I know this sounds very “wave the chicken bone and circle the fire 3 times”, but I promise you that it isn’t. This particular treatment drew out multiple emotions, the first one of which was “Disdain”, as in either me treating someone else badly, or someone else treating me badly. Needless to say, right on. So right on that I actually began releasing (crying) before the practitioner rendered the spinal clicking. And I proceeded to sob intensely, in frequent waves, for 15-20 minutes. My practitioner was silent, patient, and nonjudgmental, sitting off to the side while I did my thing.
Then he went to see if there were any other emotions that “wanted to come out today”. He hit on “Anger” first, and this revealed to me that yes, I did harbor some anger toward my ex for what he did to me. That emotional release was much shorter and milder. Then he checked me again, finding “Vulnerability/Feeling Lost” as a final emotion. Right on again. That release was more intense than the one for Anger, but not nearly as intense or long as the one for Disdain.
Afterward, my lovelies, I felt much different. Much. I can now say “he treated me badly” without tearing up. The grief, sadness, and “lost-ness” that had been raw and white-hot before lessened significantly, replaced only by a wistful sadness. I no longer felt so tethered. I no longer felt quite so lost. I’m still finding my way, but I stand a little more solid on my own two feet. I think NET is crucial for breaking the trauma bond and the literal brain-chemical addiction that comes with narcissistic relationships. I stood stronger after that, going about my day, even running an errand across town, without so much as a teardrop.
After that, I went forest bathing, walking in an expansive city park with my bestie.
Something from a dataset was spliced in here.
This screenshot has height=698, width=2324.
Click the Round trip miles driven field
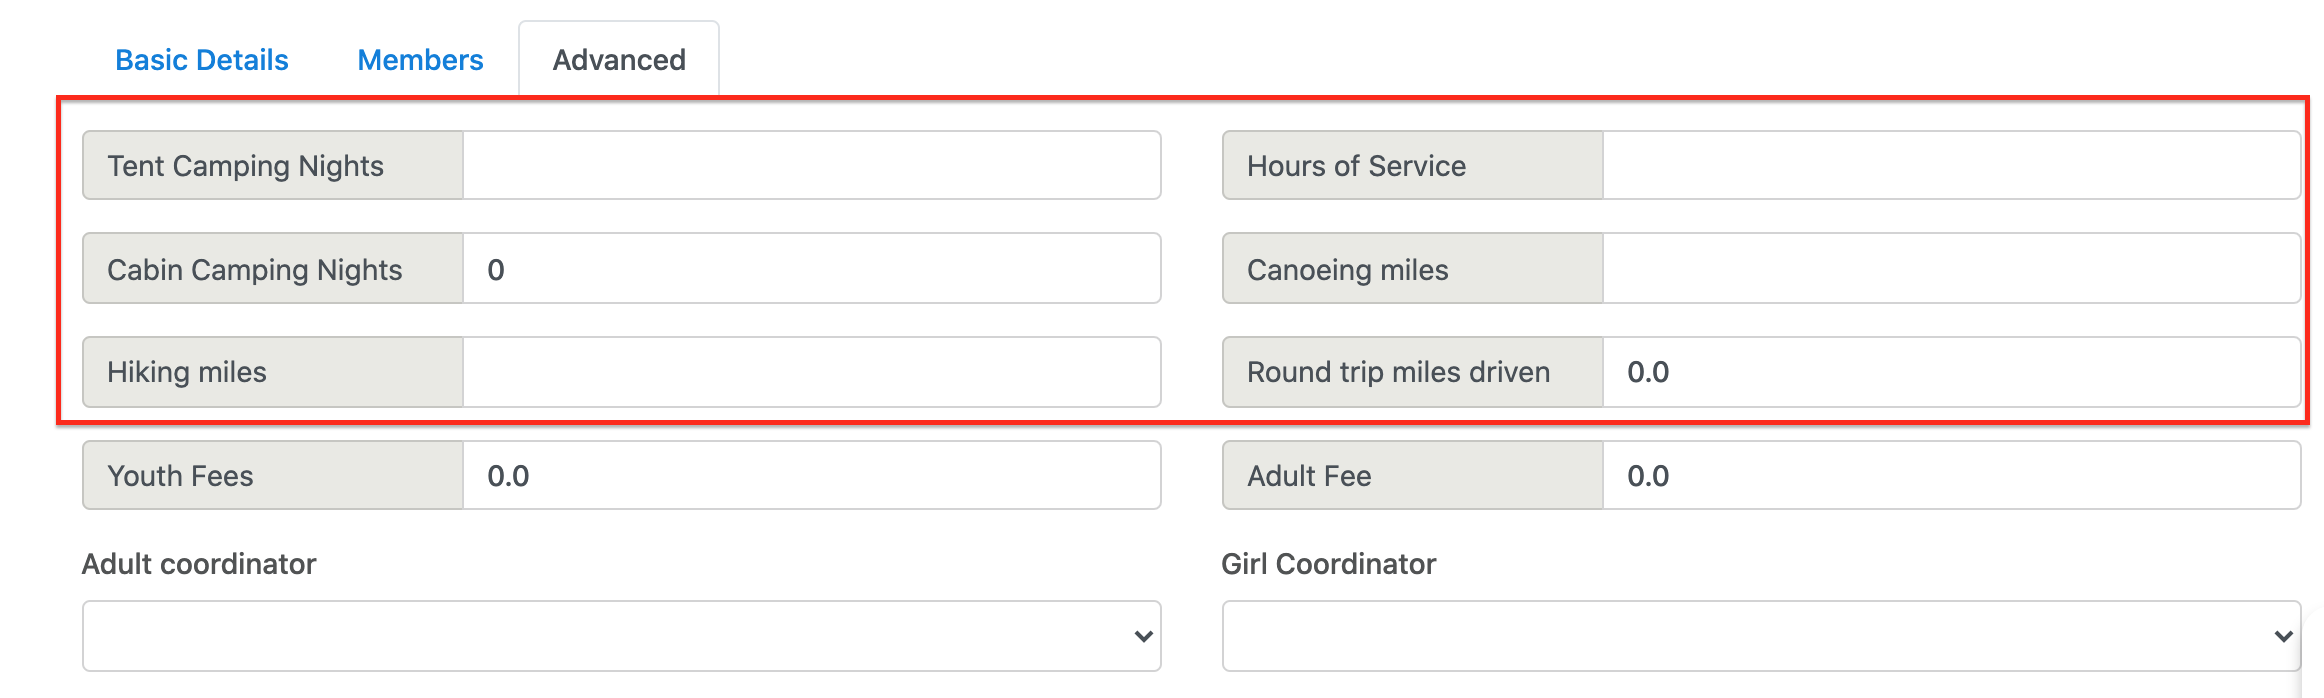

I told her that although I’m considering a platonic friendship with my ex (I’ve done it successfully before, even with someone I didn’t realize was also a narcissist at the time), because those good qualities–being fun to be around in public and sharing a lot of the same interests I don’t share with anyone else–are harder yet to let go of.
However, it’s about boundaries. Luckily, he’s apparently good at following them, at least so far. My boundaries are: meeting up in neutral third-party public places or mutual friends’ houses only, not either of our residences or workplaces; a two-drink maximum for each of us if there’s alcohol involved; limited to a couple/few hours; driving and paying separately, if there’s dinner/drinks involved; a hug upon meeting and another upon parting, but no kissing or nuzzling or anything more affectionate than a hug.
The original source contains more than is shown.